During the First World War, 1914-1918, Allied troops received pocket broadsheet editions of local news and anthologies of literature, keeping them connected with home. In honour of this year’s Remembrance Day The Guardian have asked renowned living authors to choose poems and prose they would send to troops today.
The Guardian’s new anthology includes 18 selections of poems and prose from Authors: Ian McEwan, Hilary Mantel, Carol Ann Duffy, Margaret Atwood, Howard Jacobson, Blake Morrison, Michael Morpurgo, Philip Pullman, Antony Beevor and William Boyd.

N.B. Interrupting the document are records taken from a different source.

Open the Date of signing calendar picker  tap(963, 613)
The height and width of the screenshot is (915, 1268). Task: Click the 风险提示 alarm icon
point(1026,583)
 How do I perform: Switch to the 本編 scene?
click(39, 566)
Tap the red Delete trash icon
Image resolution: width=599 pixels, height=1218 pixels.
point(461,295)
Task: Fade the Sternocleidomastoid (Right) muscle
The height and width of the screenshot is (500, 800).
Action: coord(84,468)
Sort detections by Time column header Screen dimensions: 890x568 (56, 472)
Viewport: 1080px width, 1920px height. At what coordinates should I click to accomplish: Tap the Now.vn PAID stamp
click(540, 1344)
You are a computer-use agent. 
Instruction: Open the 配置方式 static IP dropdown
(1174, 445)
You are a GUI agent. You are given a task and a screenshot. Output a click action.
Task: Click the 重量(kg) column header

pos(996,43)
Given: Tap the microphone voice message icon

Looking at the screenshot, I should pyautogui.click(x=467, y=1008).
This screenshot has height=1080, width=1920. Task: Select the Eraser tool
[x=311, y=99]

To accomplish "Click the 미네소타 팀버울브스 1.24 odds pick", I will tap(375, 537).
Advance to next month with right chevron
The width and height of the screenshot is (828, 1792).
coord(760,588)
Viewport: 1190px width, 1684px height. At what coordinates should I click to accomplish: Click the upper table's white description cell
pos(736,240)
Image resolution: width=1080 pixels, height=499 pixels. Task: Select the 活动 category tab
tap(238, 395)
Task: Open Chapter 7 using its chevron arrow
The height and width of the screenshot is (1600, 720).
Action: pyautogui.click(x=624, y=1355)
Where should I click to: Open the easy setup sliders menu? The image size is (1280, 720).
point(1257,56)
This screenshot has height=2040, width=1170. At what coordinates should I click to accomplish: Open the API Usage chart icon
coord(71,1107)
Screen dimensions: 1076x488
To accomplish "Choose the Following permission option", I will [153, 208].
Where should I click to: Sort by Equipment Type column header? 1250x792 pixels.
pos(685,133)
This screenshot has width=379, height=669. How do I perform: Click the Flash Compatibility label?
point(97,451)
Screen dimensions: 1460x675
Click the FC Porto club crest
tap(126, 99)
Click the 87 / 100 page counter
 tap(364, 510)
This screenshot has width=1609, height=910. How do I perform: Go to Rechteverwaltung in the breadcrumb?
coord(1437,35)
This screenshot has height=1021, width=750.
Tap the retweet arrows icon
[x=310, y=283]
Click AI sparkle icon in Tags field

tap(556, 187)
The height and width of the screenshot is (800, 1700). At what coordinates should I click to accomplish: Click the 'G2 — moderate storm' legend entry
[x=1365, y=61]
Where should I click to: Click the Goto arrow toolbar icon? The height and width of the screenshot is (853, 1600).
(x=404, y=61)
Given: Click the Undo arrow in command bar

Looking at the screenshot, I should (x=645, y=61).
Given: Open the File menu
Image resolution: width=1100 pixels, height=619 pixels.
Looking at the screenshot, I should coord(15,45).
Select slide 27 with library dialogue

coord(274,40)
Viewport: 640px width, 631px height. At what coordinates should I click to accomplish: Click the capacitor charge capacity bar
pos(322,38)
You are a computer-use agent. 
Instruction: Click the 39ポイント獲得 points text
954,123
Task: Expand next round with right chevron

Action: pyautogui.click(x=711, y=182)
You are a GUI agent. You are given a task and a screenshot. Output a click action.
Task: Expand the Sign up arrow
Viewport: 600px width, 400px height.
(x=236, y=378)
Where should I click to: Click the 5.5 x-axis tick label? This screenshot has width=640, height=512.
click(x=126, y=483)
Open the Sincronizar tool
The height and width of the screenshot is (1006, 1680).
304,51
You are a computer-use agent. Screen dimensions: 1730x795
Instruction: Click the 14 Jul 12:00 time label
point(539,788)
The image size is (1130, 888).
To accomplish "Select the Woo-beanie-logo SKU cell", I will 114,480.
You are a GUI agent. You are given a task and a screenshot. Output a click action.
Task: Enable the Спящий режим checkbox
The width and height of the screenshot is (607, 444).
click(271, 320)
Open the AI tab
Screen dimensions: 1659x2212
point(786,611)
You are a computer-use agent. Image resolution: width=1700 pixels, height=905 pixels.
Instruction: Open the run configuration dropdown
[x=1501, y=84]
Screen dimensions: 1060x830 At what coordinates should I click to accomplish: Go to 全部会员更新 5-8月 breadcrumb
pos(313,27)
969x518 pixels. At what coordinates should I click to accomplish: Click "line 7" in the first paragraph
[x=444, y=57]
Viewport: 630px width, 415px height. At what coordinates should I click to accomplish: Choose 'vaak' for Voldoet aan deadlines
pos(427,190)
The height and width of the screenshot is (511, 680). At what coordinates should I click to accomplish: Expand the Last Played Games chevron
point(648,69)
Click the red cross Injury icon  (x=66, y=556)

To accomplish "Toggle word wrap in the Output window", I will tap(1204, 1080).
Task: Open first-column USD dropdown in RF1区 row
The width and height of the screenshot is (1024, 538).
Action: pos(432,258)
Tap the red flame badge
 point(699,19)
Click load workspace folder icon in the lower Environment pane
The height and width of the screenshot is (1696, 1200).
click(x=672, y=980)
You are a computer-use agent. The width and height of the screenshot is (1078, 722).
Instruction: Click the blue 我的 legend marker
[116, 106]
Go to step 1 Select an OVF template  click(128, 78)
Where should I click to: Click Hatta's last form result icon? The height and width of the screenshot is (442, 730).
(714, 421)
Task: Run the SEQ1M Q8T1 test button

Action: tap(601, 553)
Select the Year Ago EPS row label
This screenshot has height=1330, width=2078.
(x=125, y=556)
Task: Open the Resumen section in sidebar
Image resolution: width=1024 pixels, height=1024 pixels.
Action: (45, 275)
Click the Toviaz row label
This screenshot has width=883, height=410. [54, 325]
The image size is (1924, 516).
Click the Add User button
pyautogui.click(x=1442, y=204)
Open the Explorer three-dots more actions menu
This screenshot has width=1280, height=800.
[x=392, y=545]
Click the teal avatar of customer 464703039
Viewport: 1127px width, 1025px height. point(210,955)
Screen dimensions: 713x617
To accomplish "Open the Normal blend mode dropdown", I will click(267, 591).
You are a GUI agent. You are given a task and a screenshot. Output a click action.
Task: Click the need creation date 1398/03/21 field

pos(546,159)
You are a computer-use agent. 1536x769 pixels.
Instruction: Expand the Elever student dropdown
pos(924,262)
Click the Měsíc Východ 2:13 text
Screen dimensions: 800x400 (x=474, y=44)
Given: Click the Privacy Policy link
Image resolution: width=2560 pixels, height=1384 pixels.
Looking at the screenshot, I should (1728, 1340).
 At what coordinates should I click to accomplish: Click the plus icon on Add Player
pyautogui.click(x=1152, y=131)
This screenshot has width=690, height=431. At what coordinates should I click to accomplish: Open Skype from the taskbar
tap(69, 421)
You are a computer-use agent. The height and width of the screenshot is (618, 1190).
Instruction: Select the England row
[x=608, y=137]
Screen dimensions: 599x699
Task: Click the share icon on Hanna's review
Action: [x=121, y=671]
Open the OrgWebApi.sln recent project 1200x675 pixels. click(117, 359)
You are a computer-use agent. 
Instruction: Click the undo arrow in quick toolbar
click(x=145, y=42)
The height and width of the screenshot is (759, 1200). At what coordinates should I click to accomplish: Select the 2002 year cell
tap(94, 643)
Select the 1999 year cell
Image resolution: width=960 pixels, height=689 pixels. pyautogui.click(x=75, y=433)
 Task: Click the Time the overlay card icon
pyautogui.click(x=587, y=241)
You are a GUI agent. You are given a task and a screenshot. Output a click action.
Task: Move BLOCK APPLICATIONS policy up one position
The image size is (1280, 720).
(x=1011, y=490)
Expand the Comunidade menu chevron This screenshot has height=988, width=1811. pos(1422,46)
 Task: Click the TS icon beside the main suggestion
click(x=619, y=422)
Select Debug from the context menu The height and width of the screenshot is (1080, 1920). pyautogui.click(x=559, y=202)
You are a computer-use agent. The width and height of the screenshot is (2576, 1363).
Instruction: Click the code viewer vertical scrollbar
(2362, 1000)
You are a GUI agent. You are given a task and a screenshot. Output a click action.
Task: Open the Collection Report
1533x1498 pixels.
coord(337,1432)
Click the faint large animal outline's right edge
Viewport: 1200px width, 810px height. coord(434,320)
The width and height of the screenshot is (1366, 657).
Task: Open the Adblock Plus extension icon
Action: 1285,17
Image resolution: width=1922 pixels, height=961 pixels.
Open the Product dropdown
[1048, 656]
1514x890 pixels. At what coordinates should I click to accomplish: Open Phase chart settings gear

from ‘A Summer Night’ by WH Auden (1933)
Out on the lawn I lie in bed,
Vega conspicuous overhead
In the windless nights of June,
As congregated leaves complete
Their day’s activity; my feet
Point to the rising moon.
Lucky, this point in time and space
Is chosen as my working-place,
Where the sexy airs of summer,
The bathing hours and the bare arms,
The leisured drives through a land of farms
Are good to a newcomer.
Equal with colleagues in a ring
I sit on each calm evening
Enchanted as the flowers
The opening light draws out of hiding
With all its gradual dove-like pleading,
Its logic and its powers:
That later we, though parted then,
May still recall these evenings when
Fear gave his watch no look;
The lion griefs loped from the shade
And on our knees their muzzles laid,
And Death put down his book.
Most of the selections are written post the First World War and are a haunting reflection of the time. The literature chosen rouses the troops, speaks of the loneliness and desolateness of their experience, and is ultimately a reminder of the incredible service provided by the troops at the time and now.